Fortunate then that the Booker judges have no such ridiculous prejudices and saw fit to long list this one.
Something strange is happening with this whole Booker Prize thing this year.
Usually I'm wading in already with those "Here we go...load of old rubbish" posts, "Here's the one I've hated, place your bets, it's bound to win" and the Booker longlist is the only time I do that, turkeys don't make it on here as a rule.
So this year I'm four previous reads and three new reads in, that makes seven total, more than half and I've enjoyed them all.
These are normal books that people will really enjoy reading.
That can't be right?
That's not what the Booker has been about.
No worries,six books to go, there's still plenty of time for that classic Booker moment.
Last year The Emperor's Children by Claire Messud, this year The Reluctant Fundamentalist for the archetypal post 9/11 novel slot, because I assume this is now a genre of its own.
Changez excels as a foreign student from Pakistan at an Ivy League university and
heads into big business in New York as a company valuer. As 9/11
happens and attitudes harden towards all Muslims it is his own life and
heritage that he is forced to put a value on as he makes his choices about
where he truly belongs.
Narrated in the first person by Changez (that name surely of significance?) who is speaking throughout to an anonymous American.His first person narrative cleverly speaking for the American too who is carefully silenced throughout; all his thoughts, words and responses mediated through and qualified by Changez.
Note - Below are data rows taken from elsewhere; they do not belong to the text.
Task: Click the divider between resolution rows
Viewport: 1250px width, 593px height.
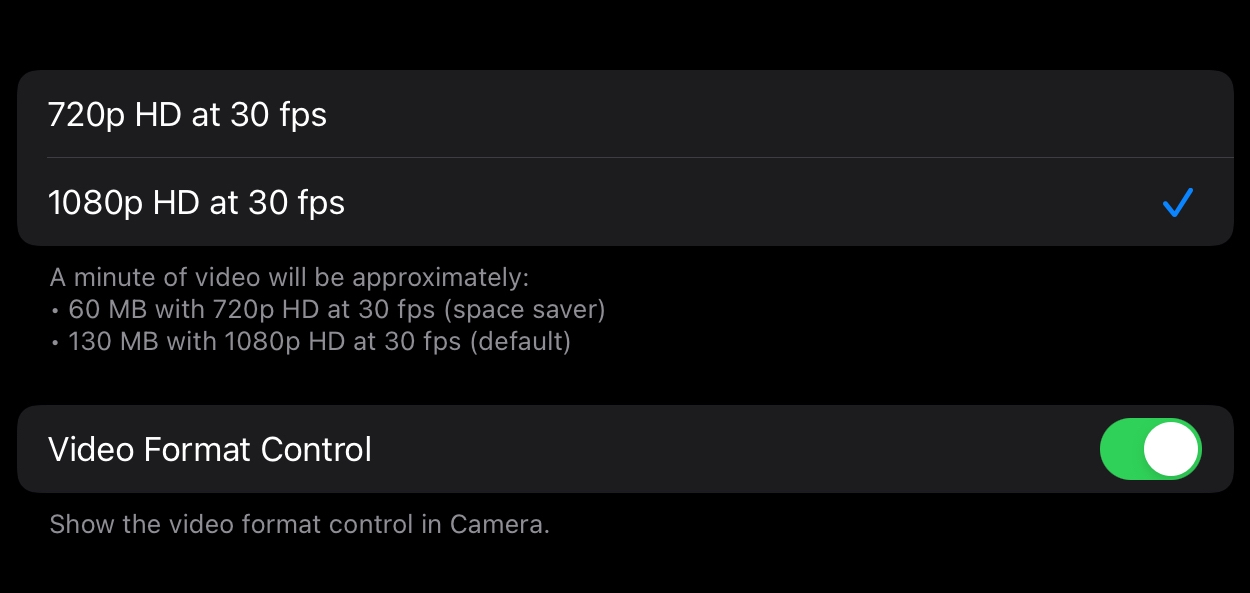Action: coord(640,158)
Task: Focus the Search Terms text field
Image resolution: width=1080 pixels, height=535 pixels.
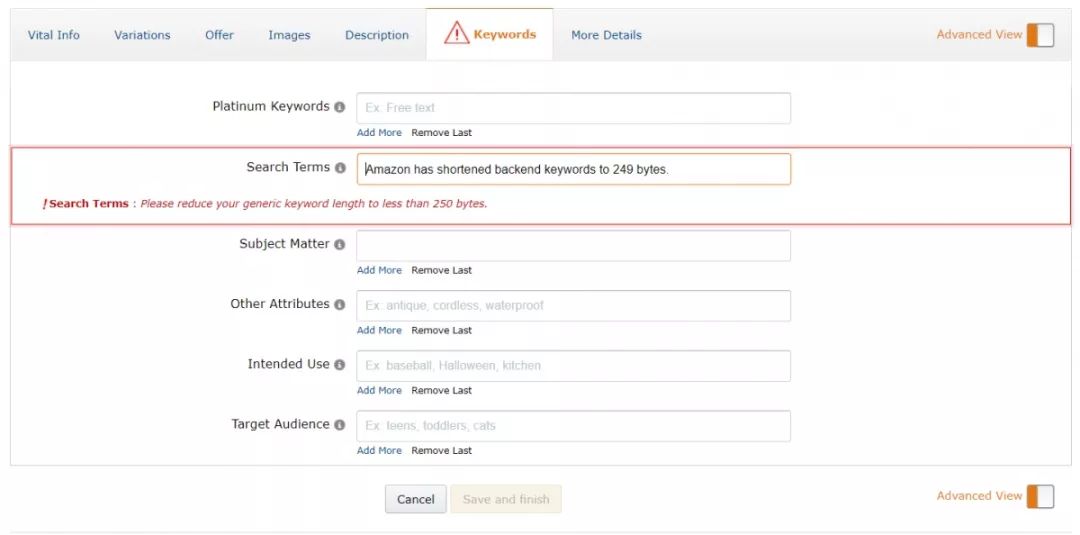Action: coord(574,169)
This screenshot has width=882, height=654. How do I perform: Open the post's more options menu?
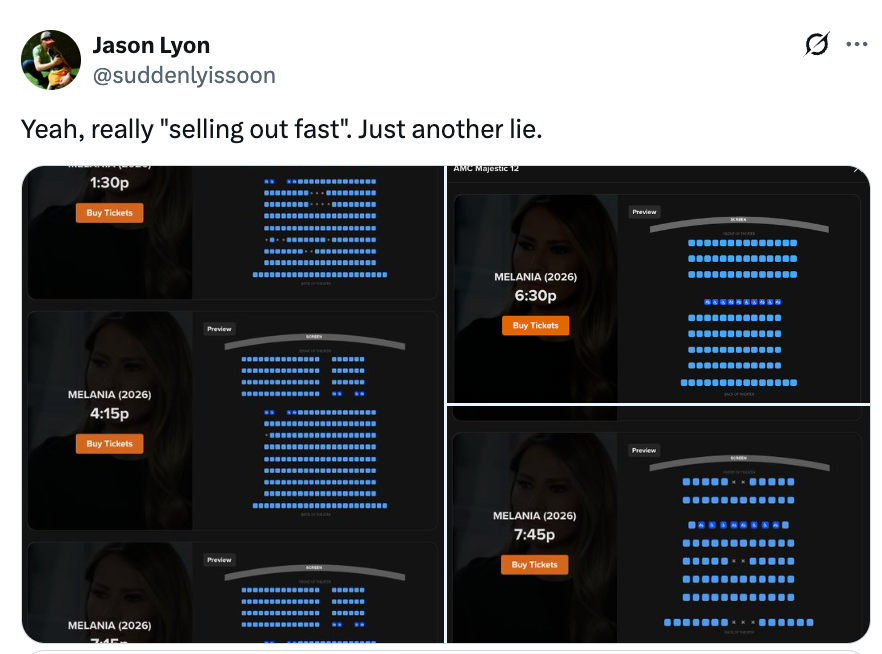(857, 44)
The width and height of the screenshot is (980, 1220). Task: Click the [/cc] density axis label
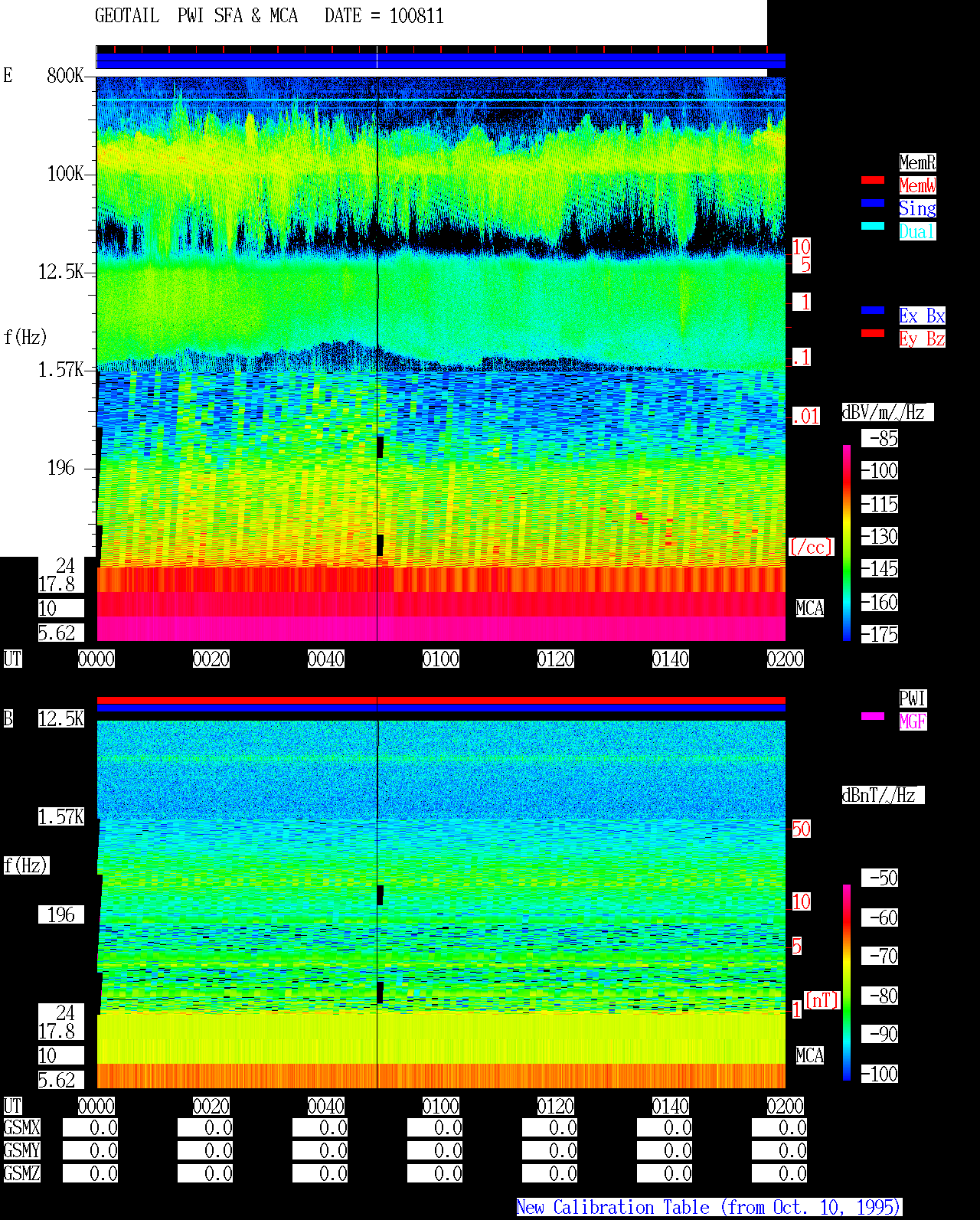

The Western voice is effectively silenced as the Islamic voice is allowed to speak, interpret and often arrive at conclusions based on preconceived assumptions.
How big a lesson is that to all of us?
At one point Changez grows a beard and is immediately eyed with suspicion.Mohsin Hamid constantly makes the point, we all initially judge by what we see.
Questions of narrative reliability constantly creeping into my mind as I read and then suddenly confirmed by Changez himself
"I cannot now recall many of the details of the events I have been relating to you. But surely it is the gist that matters; I am, after all, telling you a history, and in history, as I suspect you - an American - will agree, it is the thrust of one's narrative that counts, not the accuracy of one's own details"
A good read and a longlister worthy of inclusion.